Joined: Thu May 24, 2012 1:37 pm
Posts: 2492
Quote:
"Yes, it's still fun, and it even has a bit of the same humor used in the Canadian film eight years later!"

And it leaves out a ridiculous amount of highly-important details... at a date the Pacific Electric, probably the closest to a pervasive electric surface transit system any city has developed, was already disappearing. There was a sort of trolleybus equivalent in Memphis... they're all gone now. And even the most frequently scheduled routes have enormous inherent delays now for any of the lengths of trip that would be effectively competitive with automobile operation and convenience... for a cramped seat, or increasingly dubious cleanliness, and a walk in whatever weather to many places 'people' would want to go.

What this is actually addressing is commuting, but note that commuter heavy rail is almost entirely absent... perhaps because GE didn't have much of a dog in that fight in 1952. It would be about a decade and a half before public money would come to be thrown in necessary amounts at high-capacity rail, and at the necessary 'free' automobile access and storage to make much of it work in the days of station wagon trips morning and night.

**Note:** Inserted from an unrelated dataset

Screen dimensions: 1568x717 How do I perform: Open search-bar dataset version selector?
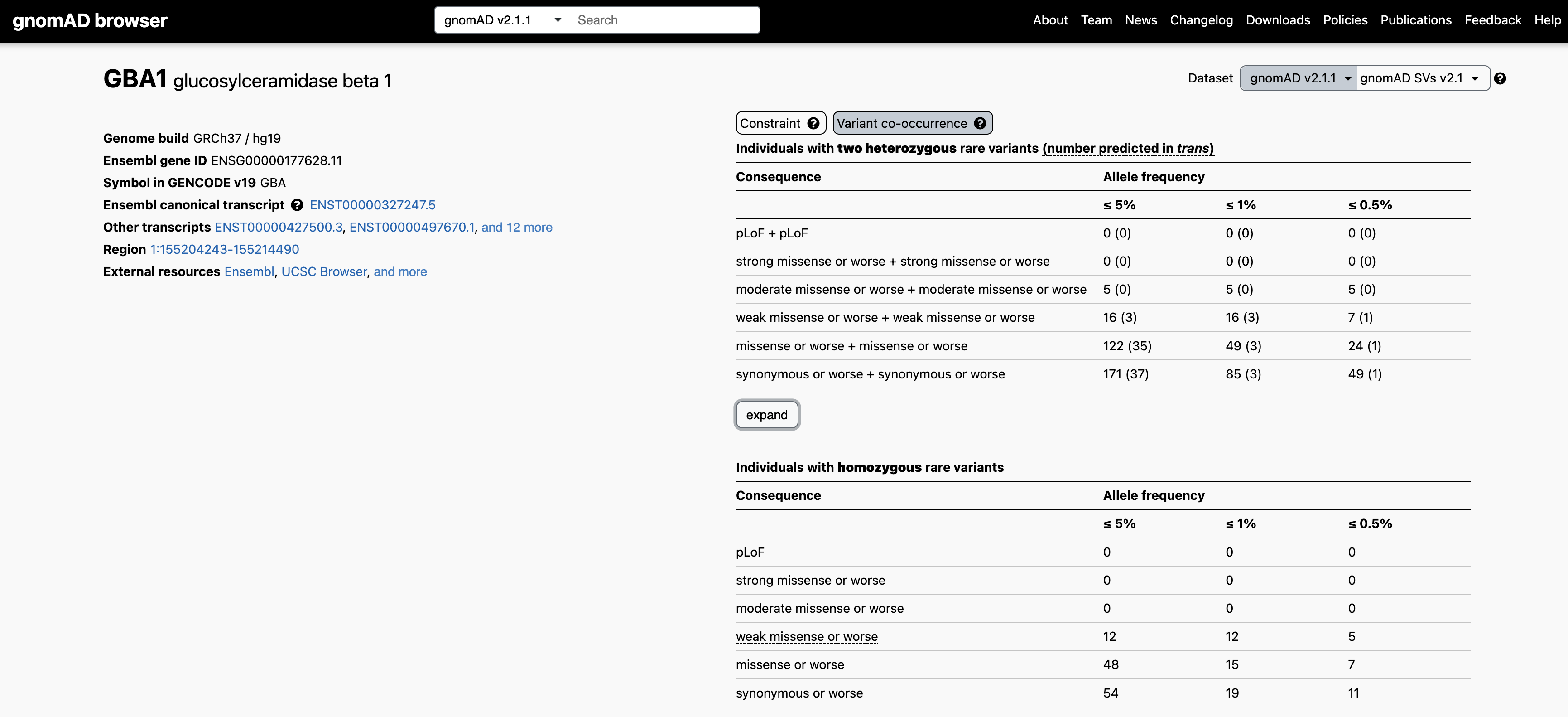(x=501, y=20)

By that time most of the high-capacity private 'streetcars' and of course the longer-distance interurbans, were mostly gone, and what replaced them is hopelessly incapable of making much unsubsidized operating profit... let alone cover the mentioned cost of maintenance, safe operation, and all that rail in the streets and 'private rights-of-way'. And insurance for everyone not paying attention and winding up in a patent car fender or whatever.

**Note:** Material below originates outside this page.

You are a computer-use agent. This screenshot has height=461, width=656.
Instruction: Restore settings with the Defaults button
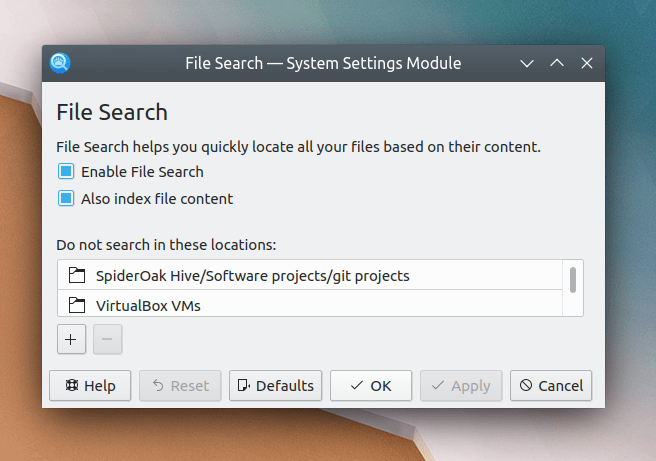tap(275, 385)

We had an answer to all that when I went to college in the mid-Seventies. It was called PRT, and it was specially designed to 'move people' more effectively. At the cost of three levels of concrete guideway linguini wrapped all through those downtowns, and more-or-less electricity-wasteful algorithms to move all the little "automobile-size" people-mover vehicles around to where someone needed them without congesting things for the people having to get somewhere. We are only now, in the last half-decade or so, actually getting to where autonomous vehicles can handle the scheduling... at some point in the future, perhaps even before we get fusion electricity 'too cheap to meter'. (/s)

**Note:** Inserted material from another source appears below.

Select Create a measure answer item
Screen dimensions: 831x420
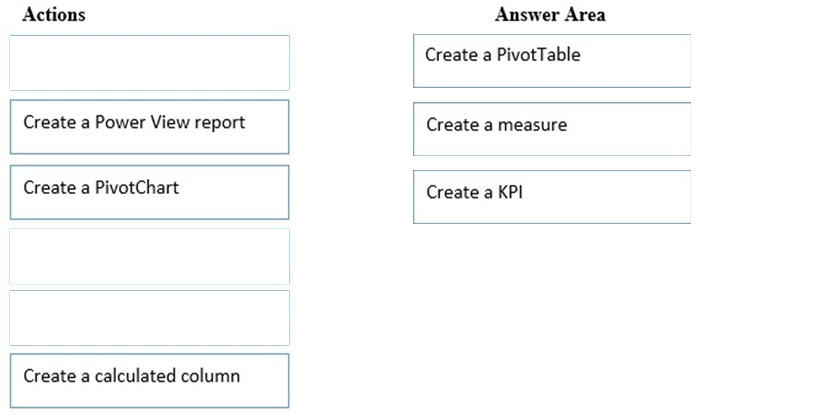click(552, 129)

I'm tempted to say that the actual answer to much of this was actually something GE could have participated in -- along with Ford and Edison -- just prior to WWI, when the idea was to make very small and light "buggy-like" vehicles for even four-seat cars with load-carrying capacity, and run then mondestructively over the developing 'good roads' that were beginning to be seen as public advantage to provide 'free for use'. If you think this was hopelessly primitive, I remember a car Chrysler produced, which had siz seats and a large trunk, but was built to light-construction standards (a bit like a big Honda Insight) and had a diesel powerplant that gave it over 70mpg. Admittedly you'd probably be safer driving a beer can. Which was part of the problem, then and now.